Key test class: TestMiniTezSessionWithLocalMode — runs example DAGs in local mode.


Maven Structure Deep Dive

Root pom.xml

Read the root pom.xml to understand:

  1. Module declarations (<modules> section) — the build order
  2. Dependency management (<dependencyManagement>) — canonical versions for all deps
  3. Plugin management (<pluginManagement>) — canonical plugin configurations
  4. Build profileshadoop-2 vs hadoop-3, dist profile for assembly

Exercise:

# What Hadoop version does Tez build against by default?
grep -A2 "hadoop.version" pom.xml | head -5

# What Java version is required?
grep "maven.compiler" pom.xml

# How many external dependencies does the root pom manage?
grep "<artifactId>" pom.xml | wc -l

Module pom.xml Structure

Each module follows the same pattern:

<parent>
  <groupId>org.apache.tez</groupId>
  <artifactId>tez</artifactId>
  <version>0.10.x-SNAPSHOT</version>
</parent>

<artifactId>tez-dag</artifactId>
<name>Tez DAG</name>

<dependencies>
  <!-- Module-specific dependencies -->
</dependencies>

Modules declare their inter-dependencies explicitly. This is how Maven knows the build order.

Exercise:

# What modules does tez-dag depend on?
grep -A3 "<dependency>" tez-dag/pom.xml | grep "tez-" | grep "artifactId"

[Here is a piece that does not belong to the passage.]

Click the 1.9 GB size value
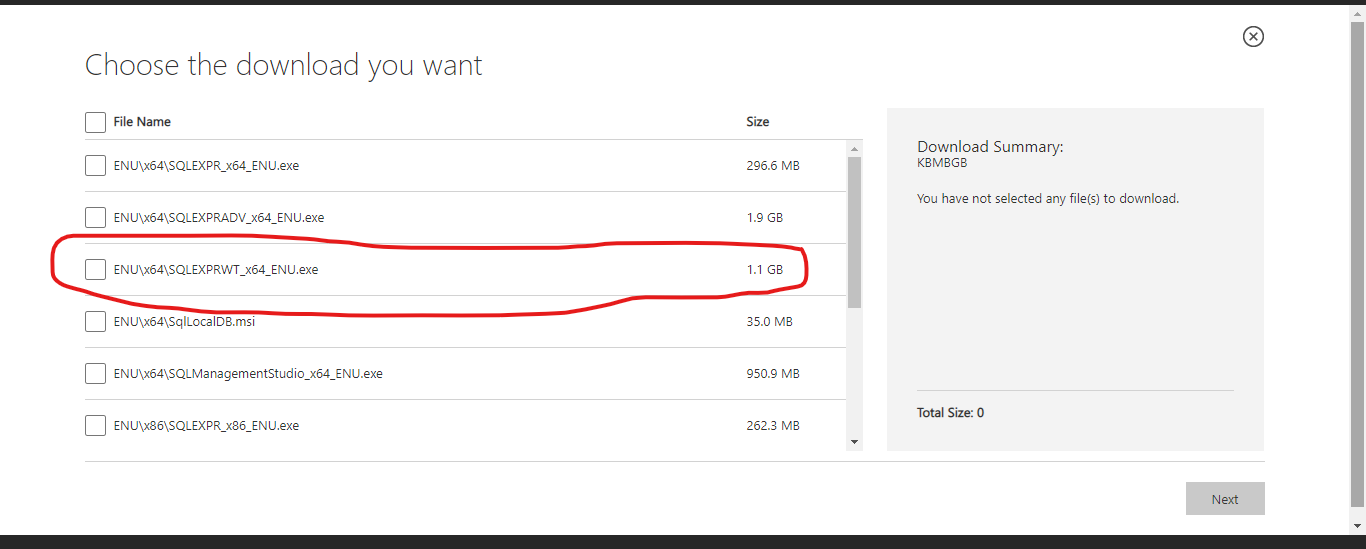 click(x=764, y=218)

# What does tez-runtime-library depend on?
grep -A3 "<dependency>" tez-runtime-library/pom.xml | grep "tez-" | grep "artifactId"

Finding Classes Quickly

By Name

find . -name "VertexImpl.java"
find . -name "Fetcher.java"
find . -name "TestDAGImpl.java"

By Content

# Find the class that defines TEZ_LOCAL_MODE
grep -rl "TEZ_LOCAL_MODE" --include="*.java" .

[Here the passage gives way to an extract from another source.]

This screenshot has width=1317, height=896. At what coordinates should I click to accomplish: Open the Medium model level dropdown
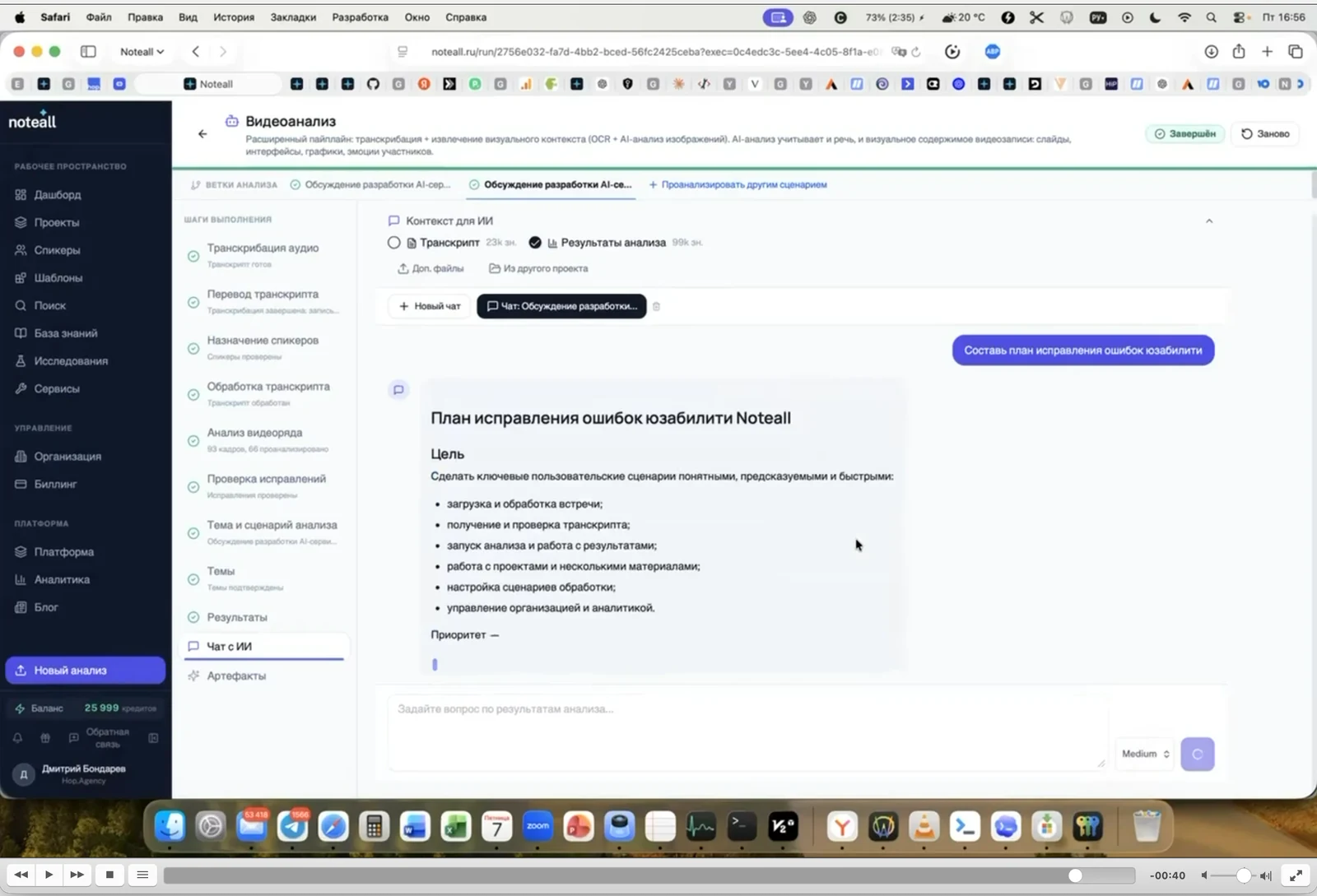coord(1145,754)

# Find all state machine StateMachine declarations
grep -rl "StateMachineFactory" --include="*.java" . | grep -v test

In IntelliJ

  • Navigate to class: ⌘ O (macOS) — type class name, supports wildcards
  • Navigate to file: ⌘ ⇧ O — type file name
  • Find usages: ⌥ F7 — shows all places a class/method is used
  • Go to implementation: ⌘ ⌥ B — jumps from interface to implementation

After completing this lab, time yourself on each:

TaskTarget time
Find DAGImpl.java< 10 seconds
Find TezConfiguration.TEZ_LOCAL_MODE declaration< 20 seconds
Find all tests for VertexImpl< 30 seconds
Identify which module handles shuffle fetch retry< 60 seconds
Find the class that submits a DAG from client to AM< 60 seconds

If any take longer, repeat the exercises in this lab.


Expected Output

By end of this lab you should have notes documenting:

  1. The line count of VertexImpl.java and DAGImpl.java
  2. The number of state machine transitions in VertexImpl
  3. The names of all 4 example DAG classes
  4. The Hadoop version Tez builds against
  5. Which module handles shuffle (your own words, not copy-pasted)

Stretch Goals

  1. Generate the full module dependency graph:

    mvn dependency:tree -pl tez-dag -am | grep "\\-\\-" | head -30
    
  2. Find all Protocol Buffer definition files (.proto):

    find . -name "*.proto" | sort
    

    For each, identify which module it belongs to and what messages it defines.

  3. Read tez-api/src/main/proto/DAGApiRecords.proto completely. Identify which messages correspond to Java classes you have already read.